Failed attempt to boot a (non-debug) head -r339076 on an old PowerMac G5 "Quad Core" (built via devel/powerpc64-gcc): Waking up CPU 1
Nathan Whitehorn
nwhitehorn at freebsd.org
Sat Oct 13 19:18:26 UTC 2018
On 10/9/18 2:07 PM, Andreas Tobler wrote:
> On 09.10.18 22:40, Andreas Tobler wrote:
>> On 09.10.18 22:35, Mark Millard via freebsd-ppc wrote:
>>> [Reverting head -r334498 in my head -r339076 context was enough to get
>>> the G5 so-called "Quad Core" to boot just fine as a variant of
>>> -r339076 .]
>>>
>>> On 2018-Oct-9, at 12:54 PM, Mark Millard <marklmi at yahoo.com> wrote:
>>>
>>>> On 2018-Oct-9, at 8:20 AM, Mark Millard <marklmi at yahoo.com> wrote:
>>>>
>>>>> [The stable/head mix seems to be a wrong idea: 11.2 gets past
>>>>> the SMP: messages just fine on the so-called G5 "Quad Core".]
>>>>>
>>>>> On 2018-Oct-8, at 5:14 PM, Mark Millard <marklmi at yahoo.com> wrote:
>>>>>
>>>>>> On 2018-Oct-8, at 1:27 PM, Justin Hibbits <chmeeedalf at
>>>>>> gmail.com> wrote:
>>>>>>
>>>>>>>> . . .
>>>>>>>
>>>>>>> It would be helpful to know the last known-good SVN revision,
>>>>>>> both for
>>>>>>> Head and 11.x, as well as the oldest failing one. Since my G5
>>>>>>> bit the
>>>>>>> dust, I can't check locally.
>>>>>>
>>>>> . . .
>>>>
>>>> There are examples of head's kernels that sometimes
>>>> fail to get to the "SMP:" messages and sometimes work
>>>> for getting there (and beyond). So:
>>>>
>>>> My reporting any example failure is a solid indicator
>>>> of the "does not reach "SMP:" problem in that build.
>>>> (All tries reached the waking message on at least cpu
>>>> 1.)
>>>>
>>>> My reporting "worked" for a revision might be a
>>>> misclassification. (This makes for a messier
>>>> "binary-like search".)
>>>>
>>>> That said, the summary of the later detail is:
>>>>
>>>> head -r334494 kernel worked
>>>> head -r334528 kernel failed
>>>>
>>>> (There is nothing between those for:
>>>>
>>>> https://artifact.ci.freebsd.org/snapshot/head/r*/powerpc/powerpc64/kernel.txz
>>>>
>>>>
>>>> so getting a smaller range requires builds.

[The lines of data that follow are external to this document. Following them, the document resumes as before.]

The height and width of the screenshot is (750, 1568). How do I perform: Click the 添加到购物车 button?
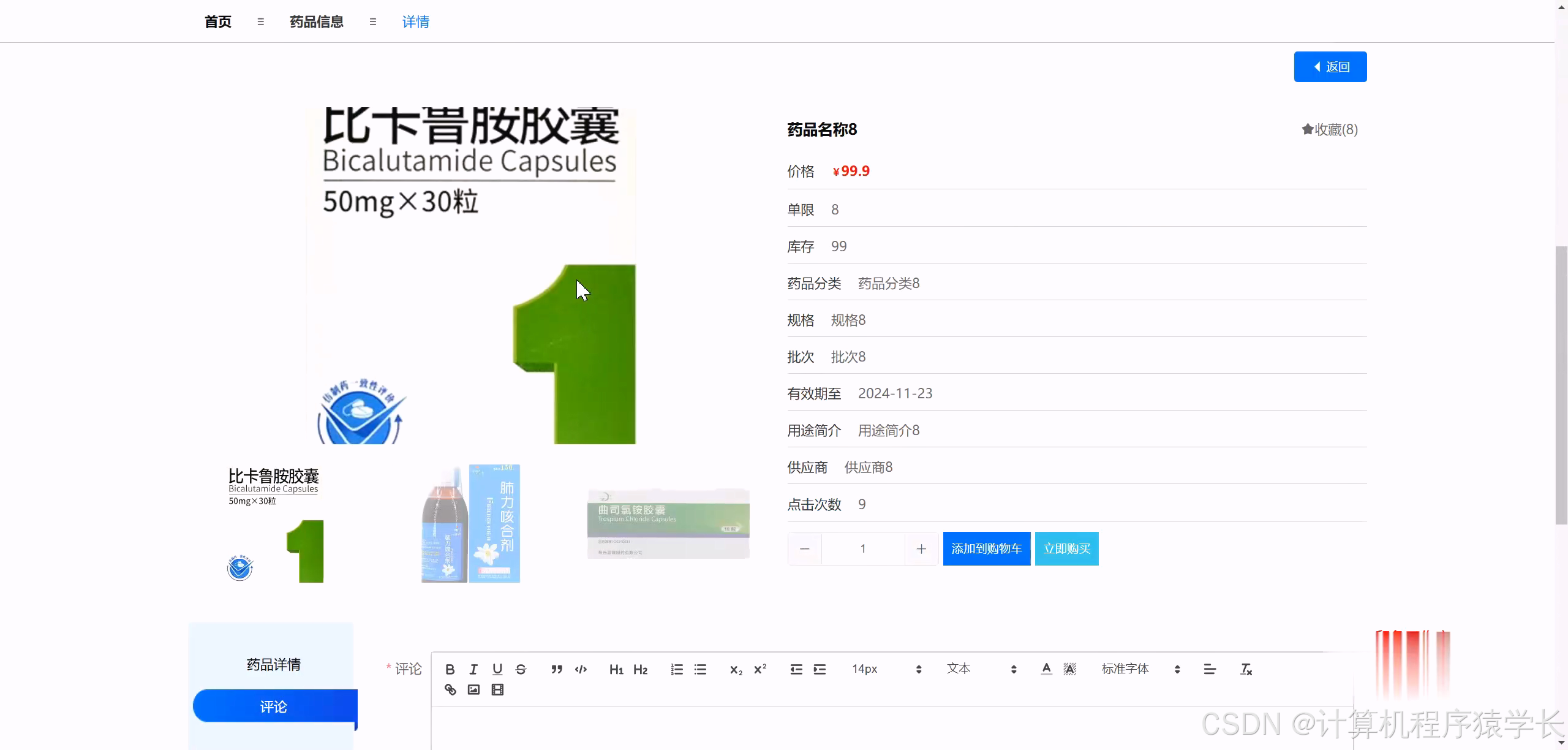click(x=986, y=548)
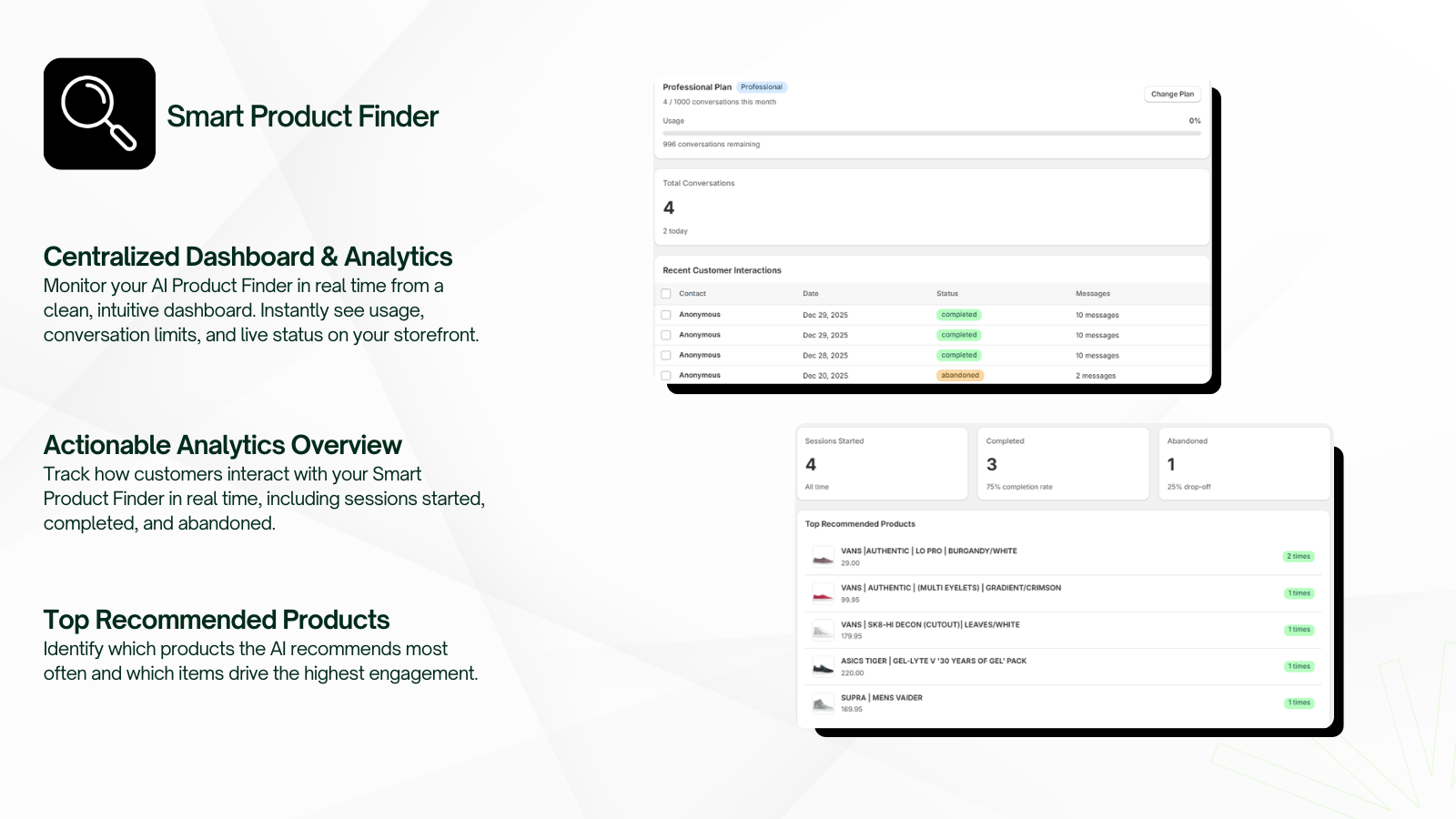
Task: Click the abandoned status badge
Action: pyautogui.click(x=960, y=374)
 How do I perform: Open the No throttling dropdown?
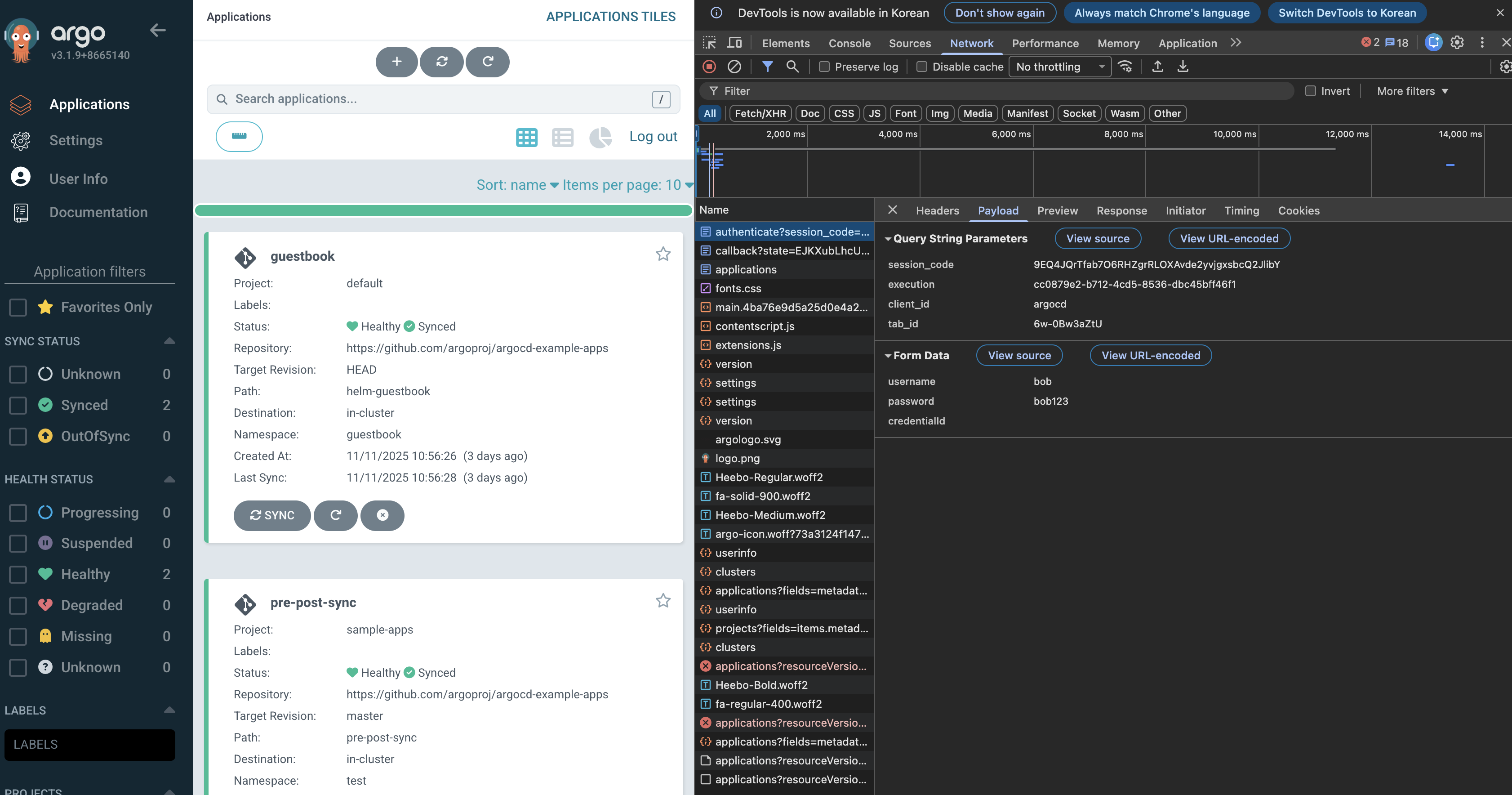coord(1059,67)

>>>> I've not attempted that.)
>>>>
>>>> The only machine-dependent powerpc64 change between
>>>> those 2 that I see is:
>>>>
>>>> Author: jhibbits
>>>> Date: Fri Jun 1 21:37:20 2018
>>>> New Revision: 334498
>>>> URL:
>>>> https://svnweb.freebsd.org/changeset/base/334498
>>>>
>>>>
>>>> Log:
>>>> Increase powerpc64 KVA from ~7.25GB to 32GB
>>>> . . .
>>>>
>>>> . . .
>>>
>>> In my -r339076 build context I reverted -r334498, did a
>>> buildkernel, installed it, and rebooted into -r339076.
>>>
>>> The result booted just fine.
>>>
>>> It does appear that, for head, -r334498 makes the difference
>>> for some reason.
>>
>> Unfortunately I have to confirm your findings.
>
> Mark, how much physical ram do you have? Can you adjust the
> VM_MAX_KERNEL_ADDRESS just below the amount of RAM you have and see if
> -CURRENT boots? Here it does, I have 14GB and I adjusted
> VM_MAX_KERNEL_ADDRESS to 12GB. It is just a trial to find out what is
> happening.
>
> Thanks,
> Andreas
My guess is that the combination of large RAM (so big DMAP) and large
KVA is causing SLB overflows: a combination of these above 16 GB will
make this rate non-zero. These are fine while in the kernel or userspace
-- they get handled transparently -- but could be fatal during a call to
Open Firmware, which, on Apple hardware, operates with the MMU on since
OF doesn't have the appropriate trap handlers to handle DSE/ISE. This
would also explain why the issue only affects Apple hardware. There
would be a few ways to fix it:
1. Distill the OF tree to an FDT before starting the kernel (usefdt=1
option in the loader). There are still issues with this on some Apple
hardware.
2. Right before calling into OF, and after any possibility of prefault
all the possible SLB entries corresponding to any 32-bit address (all
the ones OF could possibly use) to eliminate the possibility of
in-firmware SLB faults.
3. Leave the kernel SLB fault handlers (+ associated metadata at low
addresses) in place during OF calls.